Avancé por la orilla del camino hasta que el murmullo del agua se volvió un canto continuo. El arroyo helado se extendía ante mí como un espejo quebrado, reflejando un cielo plomizo que amenazaba lluvia. Al apoyar el pie en la piedra deslizante, sentí el frío calar hasta el tuétano: era la primera sacudida de pertenencia, el bautismo al que mi sangre, casi olvidada, me reclamaba. El curso del río parecía un hilo antiguo trazado por mis ancestros, un cordel subterráneo que unía mi nombre al pueblo donde mi familia había nacido. Cada gota rozaba mi piel con un escalofrío de bienvenida y advertencia: nacer de nuevo duele, pero sin ese dolor no hay retorno posible.
Me detuve un momento, contemplando el vaho que escapaba de mis labios, dibujando nubes efímeras sobre la corriente. Entonces los vi: dos seres diminutos, gemelos, sentados en la hierba húmeda como si aquel rincón no pudiera retener la humedad de su presencia. No eran niños humanos, sino criaturas a medio camino entre la inocencia y lo salvaje. Una vaca los inclinaba sobre sus ubres, y ellos mamaban sin prisa, entregados al sustento puro del alma. La escena era tan improbable que casi creía soñar, pero el rumor de la tierra y el rumor de la corriente me confirmaban la realidad.
Al acercarme, la vaca alzó el hocico y me olfateó con ojos limpios, sin sospecha ni temor. El ordeño natural de aquellos gemelos era la imagen primigenia de la familia: aquel vínculo que me hablaba de un tiempo anterior al dolor, anterior a la pérdida. Sus pieles recién nacidas brillaban con la luz mortecina del amanecer, y en ellas reconocí el reflejo de mis progenitores, de mi infancia interrumpida.
Los gemelos, con mejillas sonrosadas, me miraron por primera vez. A pesar de la extrañeza de su naturaleza, había en sus ojos un calor antiguo, un palpitar compartido con mi propia sangre. Uno de ellos, sin soltar el pezón materno, alargó el brazo y rozó mi mano, como señalando que el bautismo no sólo era aquel vendaval de agua fría, sino también esta caricia de reconocimiento. Este gesto me hizo pertenecer a algo más grande, nacer de nuevo en la historia de mi familia.

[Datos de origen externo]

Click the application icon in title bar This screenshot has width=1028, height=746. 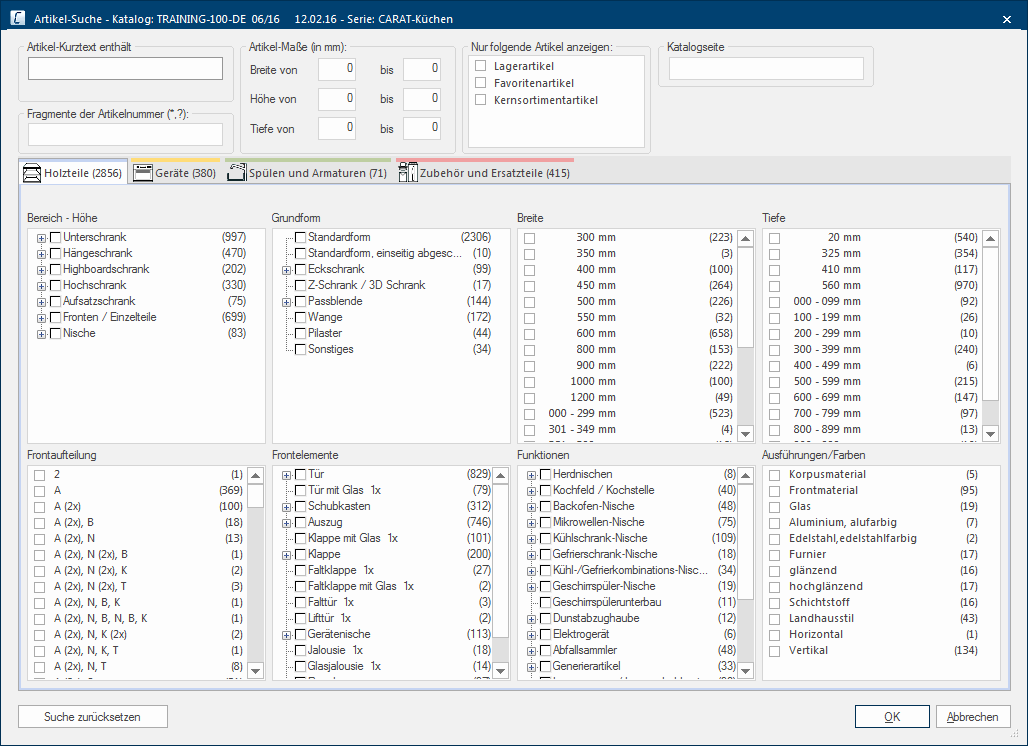coord(17,18)

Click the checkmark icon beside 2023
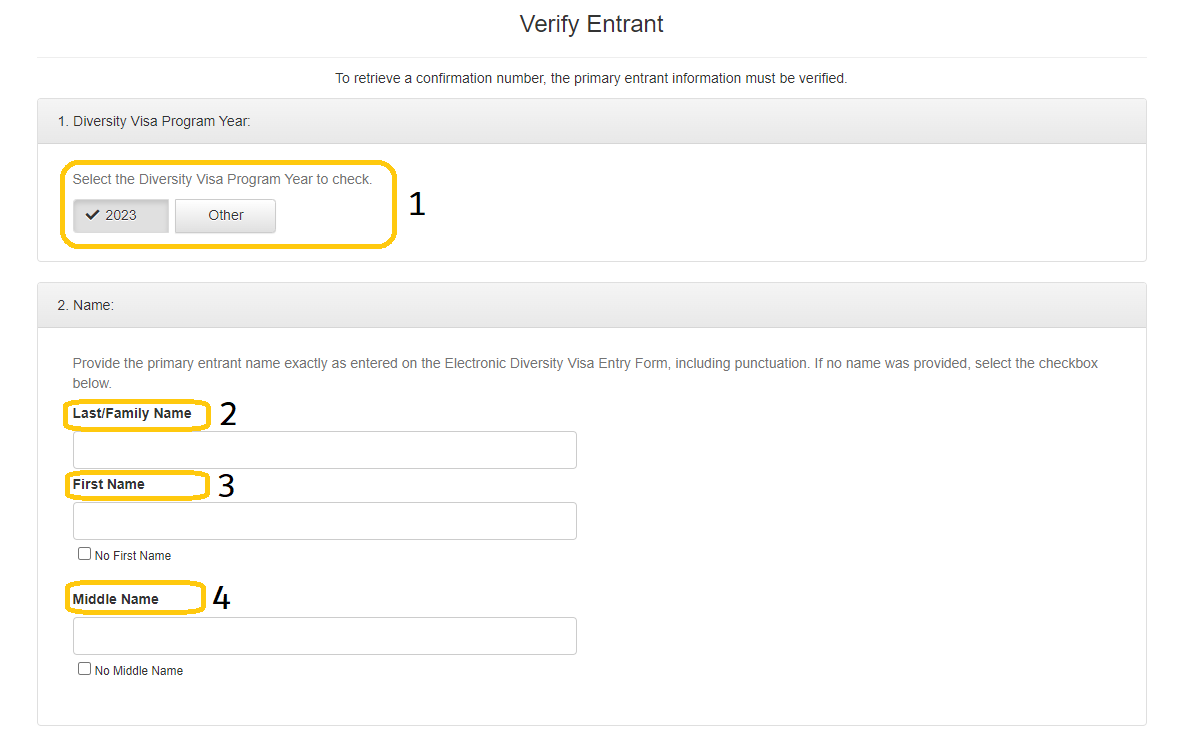(93, 215)
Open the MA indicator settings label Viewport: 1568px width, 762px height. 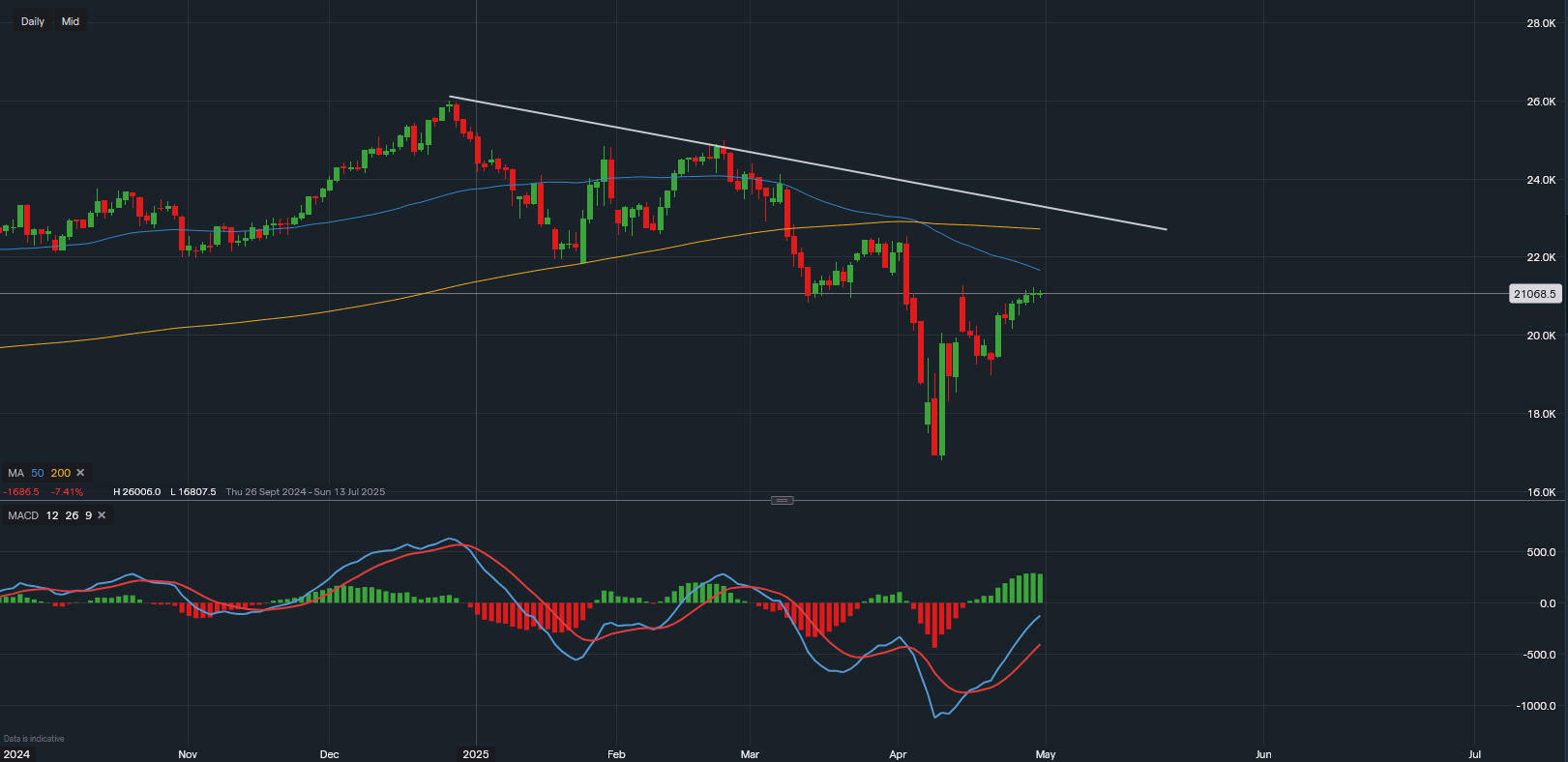point(15,473)
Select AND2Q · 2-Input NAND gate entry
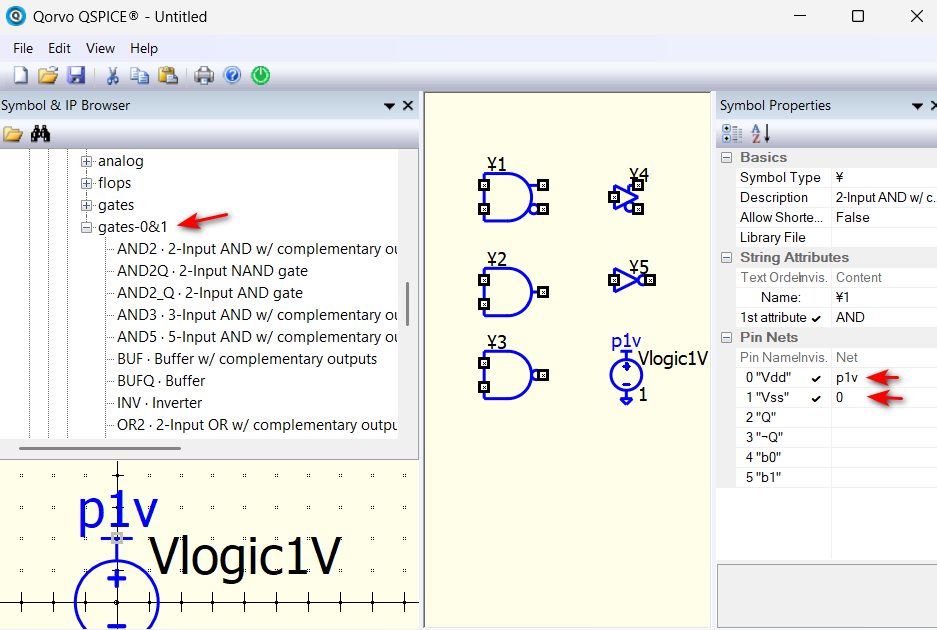Screen dimensions: 937x630 point(212,271)
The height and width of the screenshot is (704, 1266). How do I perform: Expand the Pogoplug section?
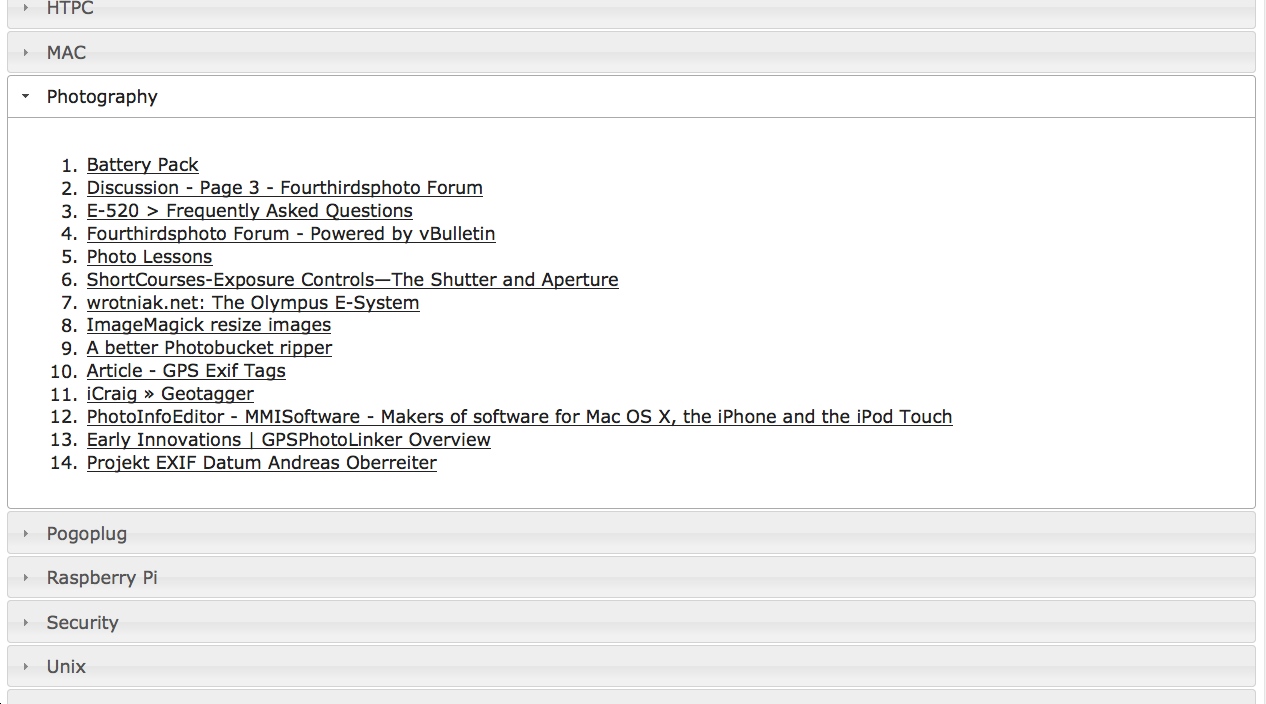[87, 533]
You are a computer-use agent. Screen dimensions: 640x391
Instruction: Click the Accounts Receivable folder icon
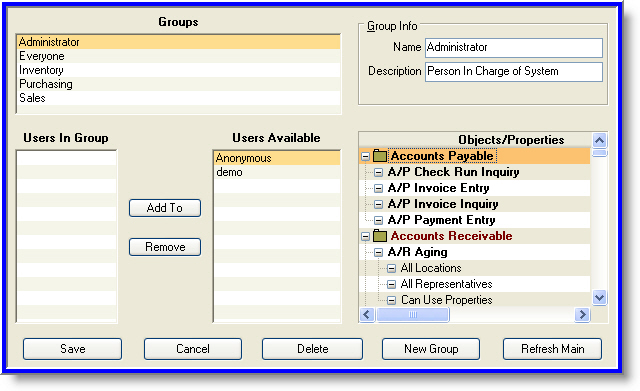coord(380,236)
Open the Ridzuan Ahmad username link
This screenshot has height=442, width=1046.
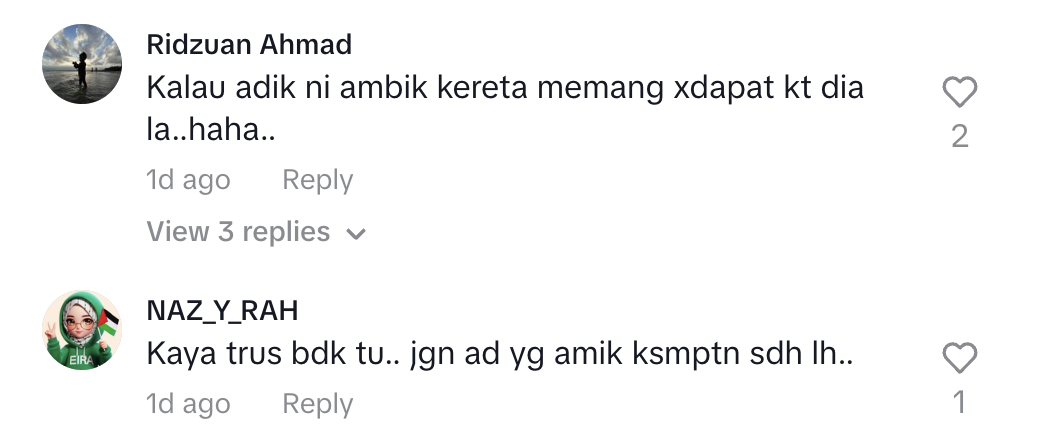pos(249,45)
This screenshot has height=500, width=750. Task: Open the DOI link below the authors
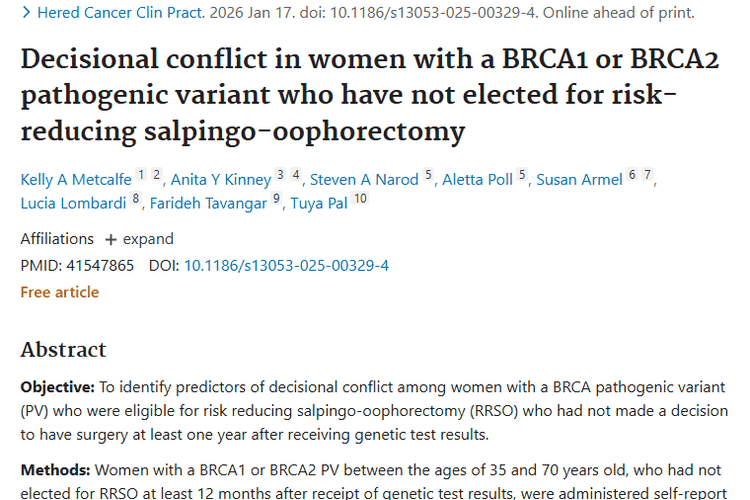(286, 265)
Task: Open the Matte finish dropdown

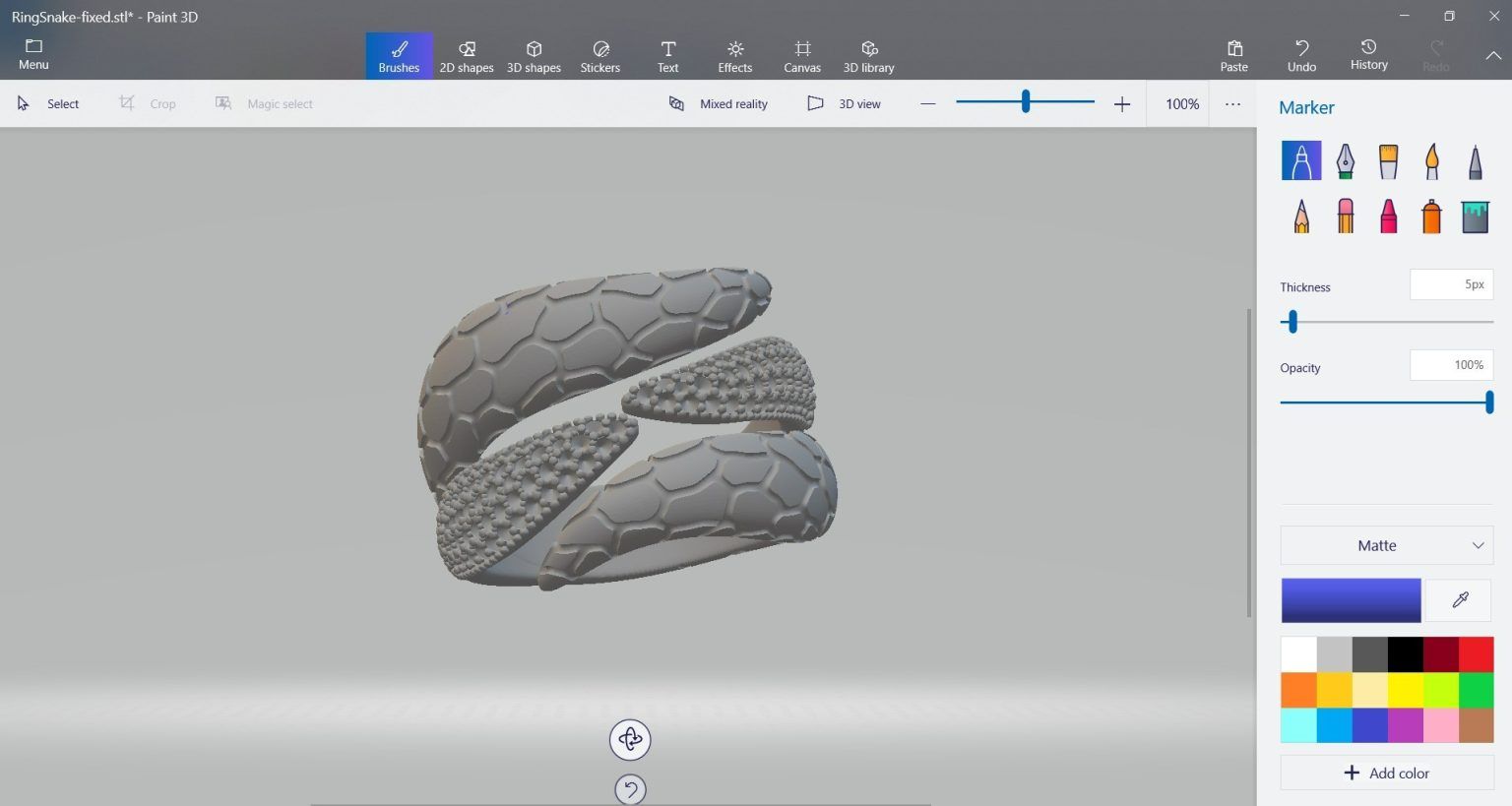Action: coord(1386,545)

La vaca se levantó y sacudió el lomo, echando a volar pequeños insectos en dirección al aliento del río. Los gemelos se incorporaron, tambaleantes, y se cubrieron con un manto improvisado de hierbas. Fue un instante suspendido, sin tiempo ni espacio, donde lo efímero y lo eterno convergían. Percibí el eco de risas infantiles que ya no escucharía en el mundo que había dejado atrás, pero que ahora resonaban en mi pecho.
Me sentí ligero, como si hubiera soltado el peso de la muerte en el lecho del río. Los gemelos volvieron a su posición junto a la vaca, y la corriente siguió su curso sin perturbarse.
La superficie del agua de repente empezó a agitarse y ante mis ojos salió un río hecho carne con sus cabellos plateados.
- ¿Por qué te vas? ¿Ya estás fatigado? - Me preguntó aquella figura.
Contuve la respiración, esta figura ha bañado a todos los ancestros de mi familia. Con miedo respondí.
-Huyo de mis memorias, de mí mismo. - Contesté.
- Yo he estado siempre con tu familia, he bañado en mis aguas cada generación de tú familia. El nacimiento y la pérdida forman parte de lo mismo, sin la muerte no entenderías el milagro de tu familia - Dijo el río.
-Tengo miedo a la soledad, ahora y después de la muerte. - Le dije.
- Al igual que alguien te moldea antes de nacer, alguien te sostendrá más allá de la muerte. En tus carnes vive tu familia y en el dolor esta se hace más presente. – Contestó el río.
Esta batalla interior empezó a clarearse. Sentía que el agua fría del río calmaba el ardor de mi sangre. Di un paso hacia el sendero empedrado que conducía al pueblo, con el corazón estrujado por un nacimiento que no había sido solo de ellos, sino mío también.
Ahora al fin, me aferraba a algo tangible: la esencia de mi familia, brotando de aquel río, de aquellos gemelos, de aquella vaca.